Stored items
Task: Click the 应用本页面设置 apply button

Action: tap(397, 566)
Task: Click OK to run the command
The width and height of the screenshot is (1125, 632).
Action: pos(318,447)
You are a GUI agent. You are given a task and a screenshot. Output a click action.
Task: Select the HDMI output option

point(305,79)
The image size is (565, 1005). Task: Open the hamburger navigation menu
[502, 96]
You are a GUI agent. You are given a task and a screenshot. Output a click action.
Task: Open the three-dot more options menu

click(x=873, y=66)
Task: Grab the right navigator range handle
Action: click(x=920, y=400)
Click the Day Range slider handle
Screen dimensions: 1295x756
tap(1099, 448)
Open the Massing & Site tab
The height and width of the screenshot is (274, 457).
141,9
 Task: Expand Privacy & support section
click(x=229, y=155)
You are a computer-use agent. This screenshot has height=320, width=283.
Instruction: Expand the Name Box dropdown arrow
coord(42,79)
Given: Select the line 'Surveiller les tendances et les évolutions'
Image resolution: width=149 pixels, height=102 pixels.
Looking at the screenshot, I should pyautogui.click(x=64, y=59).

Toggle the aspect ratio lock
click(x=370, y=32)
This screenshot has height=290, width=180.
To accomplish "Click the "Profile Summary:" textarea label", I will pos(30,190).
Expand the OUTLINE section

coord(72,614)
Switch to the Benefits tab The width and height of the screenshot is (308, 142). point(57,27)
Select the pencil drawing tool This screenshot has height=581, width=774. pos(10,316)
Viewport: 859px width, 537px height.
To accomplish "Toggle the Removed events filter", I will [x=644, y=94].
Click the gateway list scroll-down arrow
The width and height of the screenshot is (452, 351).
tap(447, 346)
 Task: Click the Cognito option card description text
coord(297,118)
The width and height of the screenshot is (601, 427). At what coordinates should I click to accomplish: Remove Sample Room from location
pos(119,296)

• [WHAT YOU WILL DO]
Search the records above for the string "This". Report each line that has it.

• [EXERCISE ANSWER]
You are a computer-use agent. This screenshot has height=320, width=283.
This screenshot has height=290, width=180.
Select the pencil drawing tool This screenshot has height=581, width=774. pos(10,316)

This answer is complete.